--- Start Supplied material ---

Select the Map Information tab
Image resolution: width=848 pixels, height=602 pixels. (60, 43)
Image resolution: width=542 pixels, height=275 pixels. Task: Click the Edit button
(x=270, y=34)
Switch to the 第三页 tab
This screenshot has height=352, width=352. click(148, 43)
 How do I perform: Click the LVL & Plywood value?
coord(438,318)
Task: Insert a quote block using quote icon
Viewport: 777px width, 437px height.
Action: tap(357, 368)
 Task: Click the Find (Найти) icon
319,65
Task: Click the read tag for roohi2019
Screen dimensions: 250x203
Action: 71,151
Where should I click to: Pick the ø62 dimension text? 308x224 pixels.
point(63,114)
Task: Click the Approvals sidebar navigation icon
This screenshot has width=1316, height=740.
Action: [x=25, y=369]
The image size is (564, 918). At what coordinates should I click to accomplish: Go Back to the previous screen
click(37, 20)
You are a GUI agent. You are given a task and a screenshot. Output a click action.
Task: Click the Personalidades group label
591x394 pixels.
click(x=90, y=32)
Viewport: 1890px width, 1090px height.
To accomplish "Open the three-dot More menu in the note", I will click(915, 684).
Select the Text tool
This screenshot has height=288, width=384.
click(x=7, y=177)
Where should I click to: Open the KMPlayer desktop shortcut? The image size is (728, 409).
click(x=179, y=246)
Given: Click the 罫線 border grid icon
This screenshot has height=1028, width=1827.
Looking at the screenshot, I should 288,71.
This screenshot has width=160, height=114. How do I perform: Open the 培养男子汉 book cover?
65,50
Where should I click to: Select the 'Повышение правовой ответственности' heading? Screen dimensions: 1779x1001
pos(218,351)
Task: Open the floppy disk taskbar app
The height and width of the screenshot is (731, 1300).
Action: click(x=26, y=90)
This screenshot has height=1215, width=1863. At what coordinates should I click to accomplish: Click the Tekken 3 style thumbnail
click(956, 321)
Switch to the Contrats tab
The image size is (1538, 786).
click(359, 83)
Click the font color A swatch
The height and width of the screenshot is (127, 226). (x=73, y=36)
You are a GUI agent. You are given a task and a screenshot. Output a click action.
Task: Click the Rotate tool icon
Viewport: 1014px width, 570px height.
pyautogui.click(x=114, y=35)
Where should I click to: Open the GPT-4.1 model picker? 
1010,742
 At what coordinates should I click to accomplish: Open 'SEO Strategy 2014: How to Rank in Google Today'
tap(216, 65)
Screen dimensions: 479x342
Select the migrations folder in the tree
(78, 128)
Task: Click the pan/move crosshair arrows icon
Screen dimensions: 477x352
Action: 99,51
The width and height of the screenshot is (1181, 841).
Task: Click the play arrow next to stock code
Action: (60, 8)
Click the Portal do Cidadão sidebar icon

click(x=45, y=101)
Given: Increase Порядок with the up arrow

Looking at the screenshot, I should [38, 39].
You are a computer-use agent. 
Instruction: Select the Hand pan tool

--- End Supplied material ---

#### Aim
Please rewrite every line of the entries above as a Markdown table with the columns Row and Line, numbering the rows and leaving out blank lines.

#### Exercise response
| Row | Line |
|---|---|
| 1 | Select the Map Information tab |
| 2 | Image resolution: width=848 pixels, height=602 pixels. (60, 43) |
| 3 | Image resolution: width=542 pixels, height=275 pixels. Task: Click the Edit button |
| 4 | (x=270, y=34) |
| 5 | Switch to the 第三页 tab |
| 6 | This screenshot has height=352, width=352. click(148, 43) |
| 7 |  How do I perform: Click the LVL & Plywood value? |
| 8 | coord(438,318) |
| 9 | Task: Insert a quote block using quote icon |
| 10 | Viewport: 777px width, 437px height. |
| 11 | Action: tap(357, 368) |
| 12 |  Task: Click the Find (Найти) icon |
| 13 | 319,65 |
| 14 | Task: Click the read tag for roohi2019 |
| 15 | Screen dimensions: 250x203 |
| 16 | Action: 71,151 |
| 17 | Where should I click to: Pick the ø62 dimension text? 308x224 pixels. |
| 18 | point(63,114) |
| 19 | Task: Click the Approvals sidebar navigation icon |
| 20 | This screenshot has width=1316, height=740. |
| 21 | Action: [x=25, y=369] |
| 22 | The image size is (564, 918). At what coordinates should I click to accomplish: Go Back to the previous screen |
| 23 | click(37, 20) |
| 24 | You are a GUI agent. You are given a task and a screenshot. Output a click action. |
| 25 | Task: Click the Personalidades group label |
| 26 | 591x394 pixels. |
| 27 | click(x=90, y=32) |
| 28 | Viewport: 1890px width, 1090px height. |
| 29 | To accomplish "Open the three-dot More menu in the note", I will click(915, 684). |
| 30 | Select the Text tool |
| 31 | This screenshot has height=288, width=384. |
| 32 | click(x=7, y=177) |
| 33 | Where should I click to: Open the KMPlayer desktop shortcut? The image size is (728, 409). |
| 34 | click(x=179, y=246) |
| 35 | Given: Click the 罫線 border grid icon |
| 36 | This screenshot has height=1028, width=1827. |
| 37 | Looking at the screenshot, I should 288,71. |
| 38 | This screenshot has width=160, height=114. How do I perform: Open the 培养男子汉 book cover? |
| 39 | 65,50 |
| 40 | Where should I click to: Select the 'Повышение правовой ответственности' heading? Screen dimensions: 1779x1001 |
| 41 | pos(218,351) |
| 42 | Task: Open the floppy disk taskbar app |
| 43 | The height and width of the screenshot is (731, 1300). |
| 44 | Action: click(x=26, y=90) |
| 45 | This screenshot has height=1215, width=1863. At what coordinates should I click to accomplish: Click the Tekken 3 style thumbnail |
| 46 | click(956, 321) |
| 47 | Switch to the Contrats tab |
| 48 | The image size is (1538, 786). |
| 49 | click(359, 83) |
| 50 | Click the font color A swatch |
| 51 | The height and width of the screenshot is (127, 226). (x=73, y=36) |
| 52 | You are a GUI agent. You are given a task and a screenshot. Output a click action. |
| 53 | Task: Click the Rotate tool icon |
| 54 | Viewport: 1014px width, 570px height. |
| 55 | pyautogui.click(x=114, y=35) |
| 56 | Where should I click to: Open the GPT-4.1 model picker?  |
| 57 | 1010,742 |
| 58 |  At what coordinates should I click to accomplish: Open 'SEO Strategy 2014: How to Rank in Google Today' |
| 59 | tap(216, 65) |
| 60 | Screen dimensions: 479x342 |
| 61 | Select the migrations folder in the tree |
| 62 | (78, 128) |
| 63 | Task: Click the pan/move crosshair arrows icon |
| 64 | Screen dimensions: 477x352 |
| 65 | Action: 99,51 |
| 66 | The width and height of the screenshot is (1181, 841). |
| 67 | Task: Click the play arrow next to stock code |
| 68 | Action: (60, 8) |
| 69 | Click the Portal do Cidadão sidebar icon |
| 70 | click(x=45, y=101) |
| 71 | Given: Increase Порядок with the up arrow |
| 72 | Looking at the screenshot, I should [38, 39]. |
| 73 | You are a computer-use agent.  |
| 74 | Instruction: Select the Hand pan tool |